Question

An infinitely long line of charge has linear charge density λ = 2 pC/m. A proton is at a distance d = 14.5 cm from the line and moving directly toward the line at v = 5.3 km/s. The mass and charge of a proton are 1.67E-27 kg and 1.602E-19 C, respectively.

When entering in your answers, use the notation 1.3E-67 to represent 1.3 x 10^-67, for example.

What is the kinetic energy of the proton in Joules?

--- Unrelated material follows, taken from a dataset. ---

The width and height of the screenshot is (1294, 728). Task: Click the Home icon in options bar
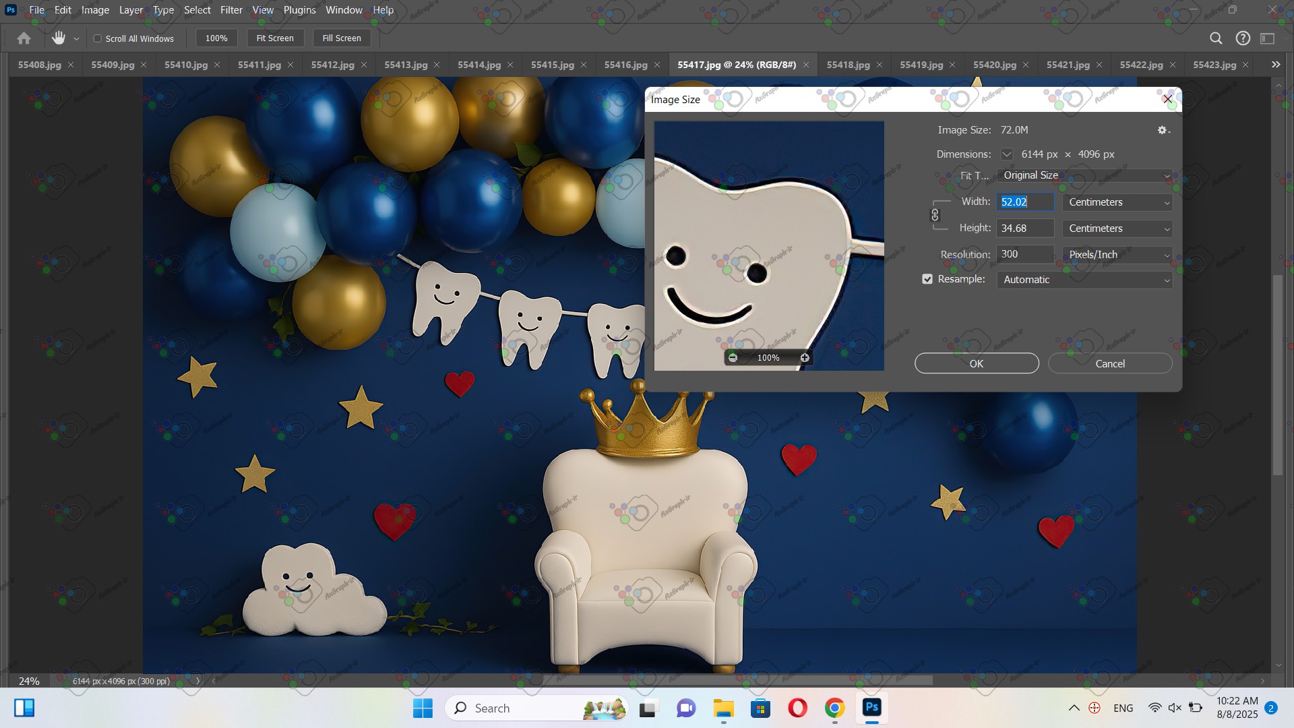24,38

How close does the proton get to the line of charge?

Answer 1

Answer:

Given, linear charge density λ = 2 pC/, initial distance between the line and the proton is d₁ = 14.5 cm = 0.0145 m and velocity of the proton is v = 5.3 km/s = 5300 m/s, mass of the proton m = 1.67 x 10^-27 kg and charge of a proton q = 1.602 x 10^-19 C

(a) The kinetic energy of the proton is

K₁ = 1/2 mv² = 1/2 (1.67 x 10^-27 kg) (5300 m/s)² = 2.34 x 10^-20 J = 2.34E^-20 J

(b) Using the conservation of energy,

E_initial = E_final

K₁ + U₁ = K₂ + U₂

The final kinetic energy of the proton is zero.

Thus, U₂ - U₁ = K₁

e (V₂ - V₁) = K₁

or electric potential V₂ - V₁ = K₁/e ---------- (1)

The electric potential due to an infinite line charge at a point 1 with respect to point 2 is

V₁ - V₂ = (λ/2$\pi \varepsilon$₀) ln(d₂/d₁) -------------------- (2)

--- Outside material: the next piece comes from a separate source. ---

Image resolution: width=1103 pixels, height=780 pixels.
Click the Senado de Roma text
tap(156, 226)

Eq.(1) becomes, V₁ - V₂ = -K₁/e

Thus, (λ/2$\pi \varepsilon$₀) ln(d₂/d₁) = -K₁/e

ln(d₂/d₁) = -2$\pi \varepsilon$₀K₁ / λe = -2$\pi$(8.85 x 10^-12 C²/N.m²) (2.34 x 10^-20 J) / (2 x 10^-12 C/m) (1.6 x 10^-19 C)

ln(d₂/d₁) = -4.064

or d₂/d₁ = e^-4.064

or d₂ = d₁[ e^-4.064 ]

Therefore, d₂ = (14.5 cm) e^-4.064 = 0.249 cm = 2.49 x 10^-3 m = 2.49E^-3 m

Hence, this is the closest distance between the line charge and the proton.